▶ REQUIRED WORK
Quote, exactly, the line holding "The image size is (626, 352)." and all lines after it to the end of the records below. Exclude pictures.

===

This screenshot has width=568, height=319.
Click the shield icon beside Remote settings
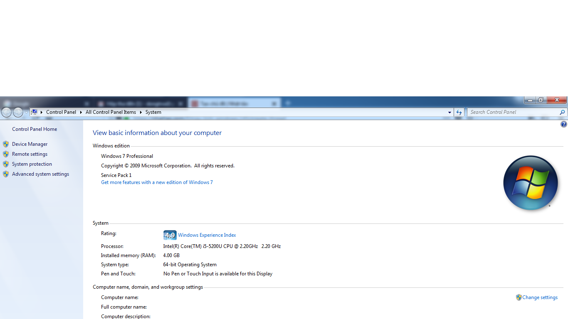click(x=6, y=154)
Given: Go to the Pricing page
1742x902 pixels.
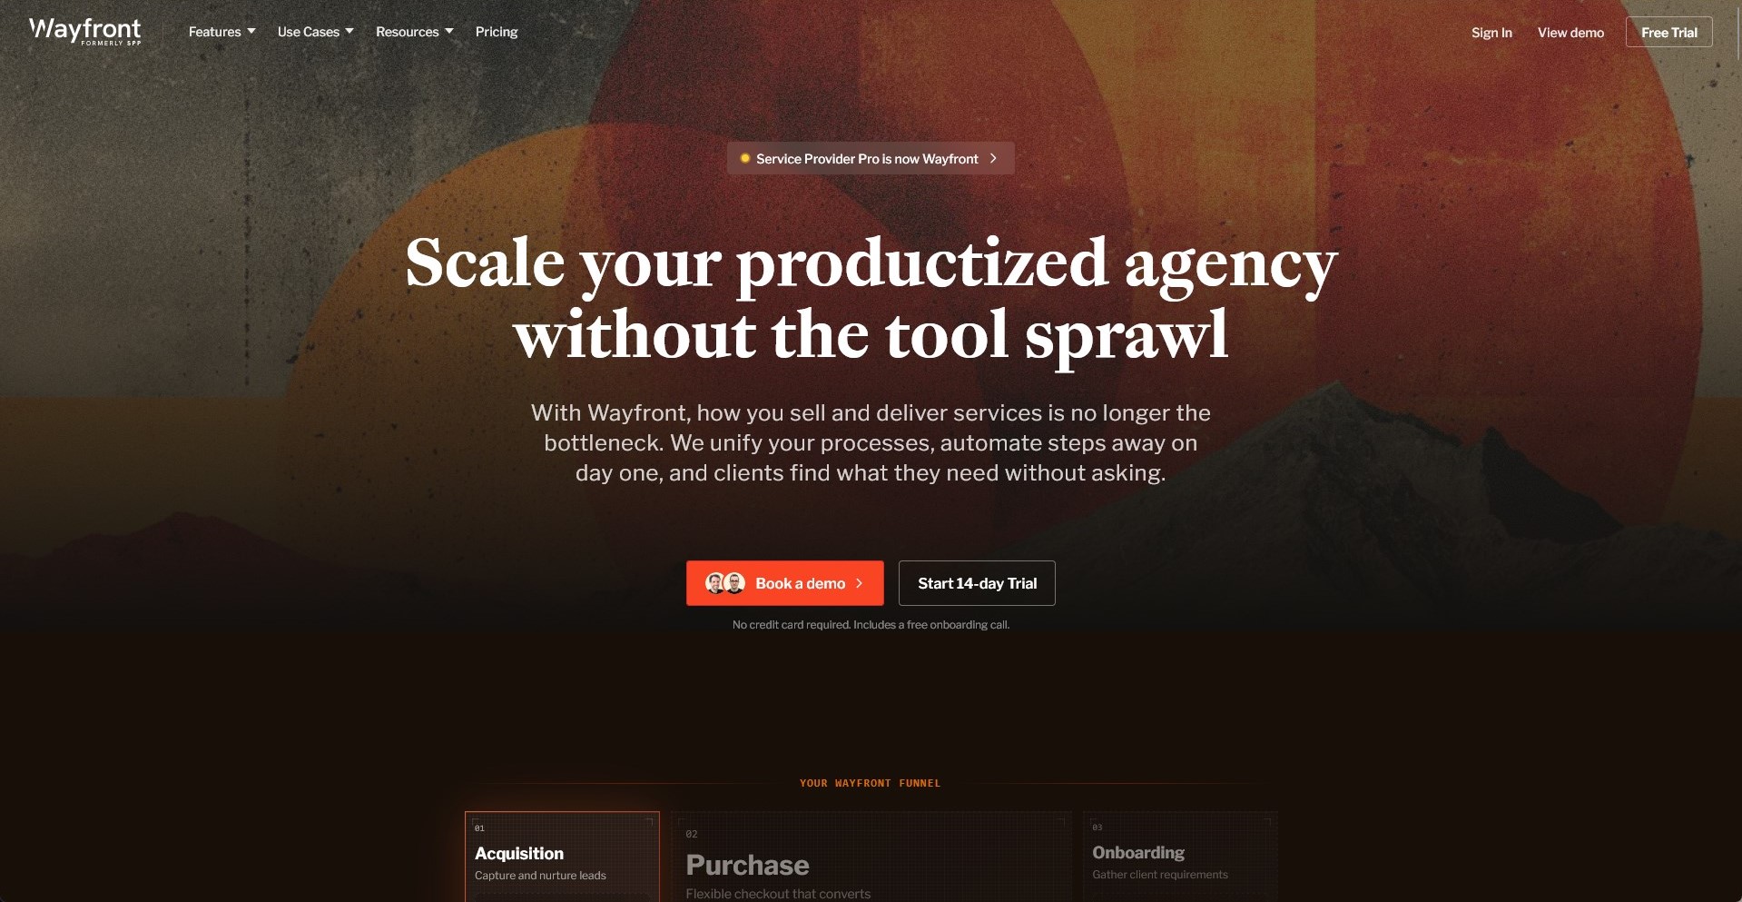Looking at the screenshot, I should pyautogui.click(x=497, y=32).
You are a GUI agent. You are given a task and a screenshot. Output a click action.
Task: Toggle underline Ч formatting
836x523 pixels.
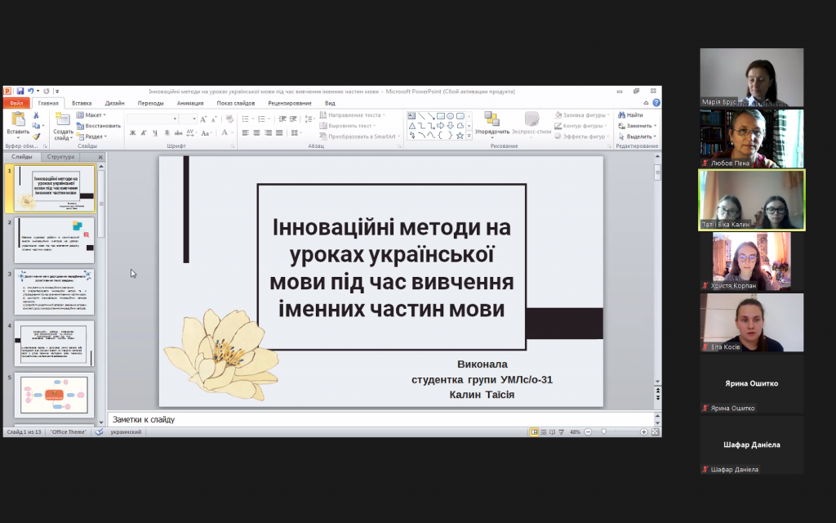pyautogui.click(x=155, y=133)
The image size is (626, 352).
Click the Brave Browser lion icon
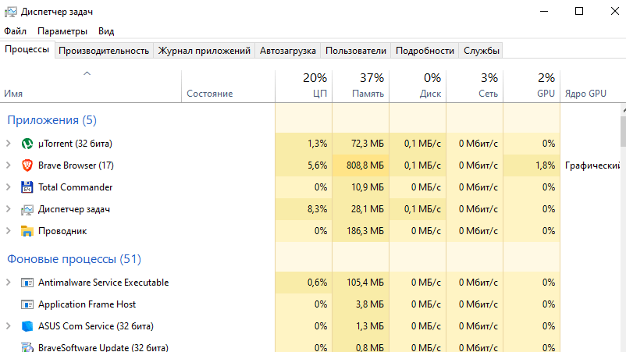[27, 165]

===

▶ TASK OUTPUT
The image size is (626, 352).
Click the Brave Browser lion icon
[27, 165]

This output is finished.